The Mary Lyon Centre at MRC Harwell is the UK’s national facility for mouse genetics. They work to improve the understanding of pathologies by generating new mouse mutants as models of human disease and for preclinical development. The Centre works with approximately 50,000 mice which allows for the large scale generation of mouse mutants. This presentation outlines classical and modern methods for generating mutants and highlights the integration of digital PCR for validation of these processes.
Gene targeting involves using a targeting construct to electroporate embryonic stem cells (ESLs) and screen for homologous recombination events, resulting in chimeric animals with specific genetic modifications. In contrast, gene editing, particularly using CRISPR/Cas9, allows for direct modification of the genome in one-cell embryos, creating mosaic founders with desired mutations and additional genetic changes.
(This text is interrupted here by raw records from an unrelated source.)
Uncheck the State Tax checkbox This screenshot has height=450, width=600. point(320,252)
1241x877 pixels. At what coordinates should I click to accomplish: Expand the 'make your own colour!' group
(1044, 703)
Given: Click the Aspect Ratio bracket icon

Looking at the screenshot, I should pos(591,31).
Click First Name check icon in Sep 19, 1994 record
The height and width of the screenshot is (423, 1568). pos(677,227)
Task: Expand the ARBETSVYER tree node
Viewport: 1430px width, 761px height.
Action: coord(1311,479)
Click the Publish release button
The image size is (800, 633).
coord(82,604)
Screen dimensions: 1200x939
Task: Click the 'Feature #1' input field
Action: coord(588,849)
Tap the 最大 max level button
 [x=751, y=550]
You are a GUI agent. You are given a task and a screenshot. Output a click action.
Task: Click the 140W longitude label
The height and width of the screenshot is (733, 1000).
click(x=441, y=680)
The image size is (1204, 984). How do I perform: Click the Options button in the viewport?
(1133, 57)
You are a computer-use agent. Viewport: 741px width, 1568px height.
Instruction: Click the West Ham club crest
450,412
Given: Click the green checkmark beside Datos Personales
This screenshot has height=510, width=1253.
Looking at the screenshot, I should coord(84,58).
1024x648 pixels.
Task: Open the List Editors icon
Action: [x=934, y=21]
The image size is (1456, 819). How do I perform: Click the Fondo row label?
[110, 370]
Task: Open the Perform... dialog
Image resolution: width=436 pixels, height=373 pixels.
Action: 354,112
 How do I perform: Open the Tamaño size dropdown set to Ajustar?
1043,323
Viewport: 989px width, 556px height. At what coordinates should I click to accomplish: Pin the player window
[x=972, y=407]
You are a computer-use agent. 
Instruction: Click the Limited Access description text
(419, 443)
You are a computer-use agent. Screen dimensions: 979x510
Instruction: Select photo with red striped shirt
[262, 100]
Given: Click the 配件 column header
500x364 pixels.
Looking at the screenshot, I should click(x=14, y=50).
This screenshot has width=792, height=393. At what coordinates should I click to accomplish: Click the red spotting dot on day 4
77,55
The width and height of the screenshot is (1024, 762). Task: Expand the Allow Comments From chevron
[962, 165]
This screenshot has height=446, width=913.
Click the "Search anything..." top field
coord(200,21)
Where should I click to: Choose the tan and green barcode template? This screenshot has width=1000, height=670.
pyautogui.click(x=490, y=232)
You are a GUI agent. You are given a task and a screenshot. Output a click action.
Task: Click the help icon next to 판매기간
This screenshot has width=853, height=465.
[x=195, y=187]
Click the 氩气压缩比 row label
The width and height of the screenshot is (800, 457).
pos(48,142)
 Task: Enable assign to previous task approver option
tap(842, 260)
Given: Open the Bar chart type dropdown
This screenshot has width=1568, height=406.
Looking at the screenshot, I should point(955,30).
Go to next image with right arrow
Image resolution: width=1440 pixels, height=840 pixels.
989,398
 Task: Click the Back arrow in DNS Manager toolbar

Teboul guided the audience through the pipeline of genome editing, providing two examples where digital PCR is used. First, how digital PCR can be used to map deletion alleles. Second, the tool is used to validate the generation of desired point mutations or knock in alleles.
After covering genome editing, Teboul highlighted how gene targeting, despite it being a more classical technology, is making a resurgence. This is due to the fact that it can generate more complex alleles than the newer techniques. Teboul discussed how digital PCR can be used to validate this genome targeting, with particular respect to karyotyping and screening targeted materials.
Teboul ended the presentation with a discussion of how digital PCR can complement other approaches. Digital PCR is shown to improve the validation process by allowing for smaller sample sizes and earlier screening stages. Teboul concludes that effective validation requires a multifaceted approach, including sequencing and structural rearrangement assessments.